New Delhi: With the induction of new fleet, premier British carrier Virgin Atlantic would introduce new Airbus A-330s on its Delhi route from July and is looking at launching operations to new destinations in India.

The airline was also investing 100 million pounds to enhance its Upper Class offering on its entire route network, like an enhanced seat, a futuristic bar, a new 'fine dining' experience, new crockery and in-flight entertainment system.

The new Upper Class cabin would be launched on Virgin's new Airbus A330-300 aircraft, due for delivery later this spring.

The Delhi route would be among the first in Virgin's network to get one of these brand new planes from July, the airline's Chief Commercial Officer Julie Southern said here.
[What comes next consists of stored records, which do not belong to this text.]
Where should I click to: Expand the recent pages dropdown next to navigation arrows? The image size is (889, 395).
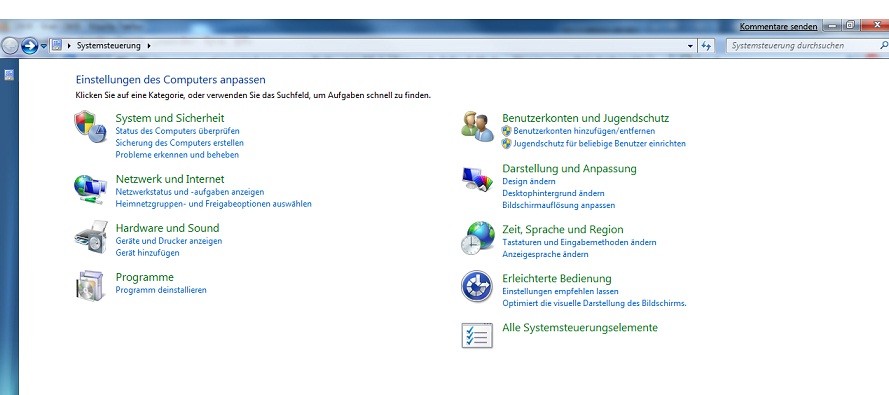click(x=44, y=46)
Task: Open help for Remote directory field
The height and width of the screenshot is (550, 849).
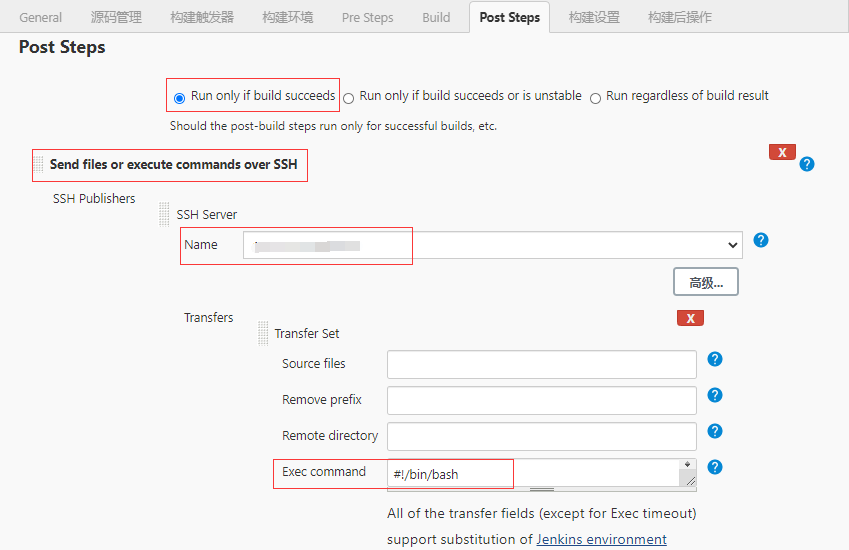Action: click(715, 431)
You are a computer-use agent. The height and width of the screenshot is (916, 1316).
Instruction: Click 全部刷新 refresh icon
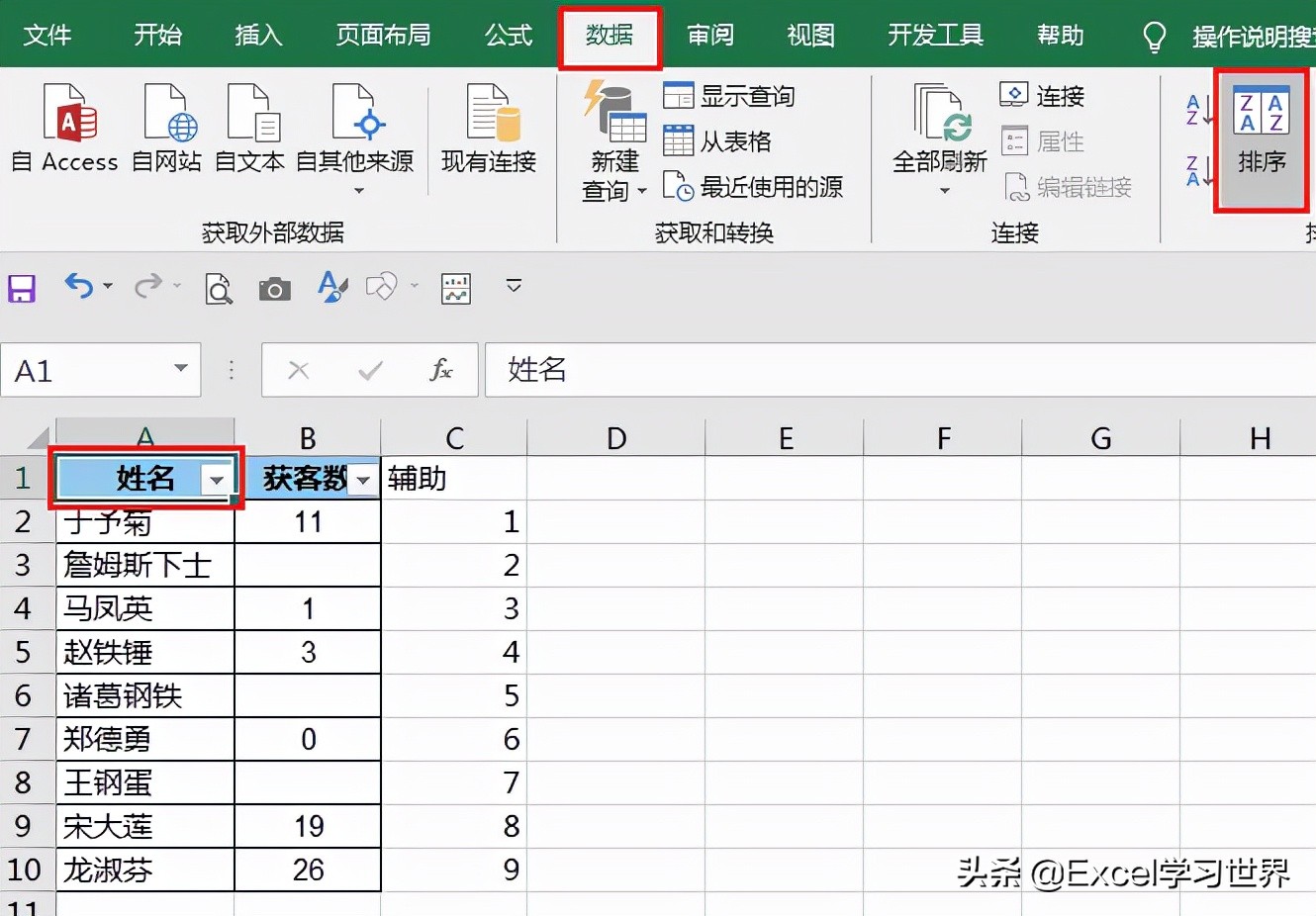tap(935, 129)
Virgin, which suspended its London-Mumbai service in 2009, is planning to beef up its India operations by considering options like starting double dailies from Delhi and looking for new destinations, she said.

"We may add to Delhi or look at other destinations. The Delhi-London route is showing strong growth and flights beyond London also. Increased numbers of passengers are flying to Newark," Southern said.

Virgin would continue to focus on "flying more Indians from Delhi to West coast in USA and to Vancouver, when it is launched in May this year. Extra services were also being planned for San Francisco from London, a route popular with the Indian population," she said, adding, "We are extending to the East Coast of the US too."

To a question on the European Union imposing a carbon tax on all flights over its airspace, Southern favoured global resolution to the dispute.

She said Virgin Atlantic had tied up with LanzaTech, a dominant technology provider in the industrial bio-commodities arena, to achieve a breakthrough in aviation fuel technology to capture, ferment and chemically convert waste gases from industrial steel production for use as jet fuel.

"Apart from China, we are looking at India which will produce this revolutionary fuel. We are hopeful that within three years or 2014, our flights to London from Delhi should be running on the new fuel.

"The revolutionary fuel production process recycles waste gases that would otherwise be burnt into the atmosphere as carbon dioxide," Southern said.

On Delhi's airport operator DIAL's plans to seek a hefty hike in airport charges, the top Virgin officer said, "It is sad that airports around the world are getting pretty expensive places to operate, like Heathrow...Indian airports and Delhi (airport) need to be an attractive place to retain their position (as attractive destinations)."

On whether the hike in airport tariff would be passed on to the flyer, she said "very strong carriers" were flying from Delhi and the Indian passengers had a range of choice and were price-sensitive.

"It is not a straight line here" that airfares would rise by the same proportion as the hike in tariff, she said.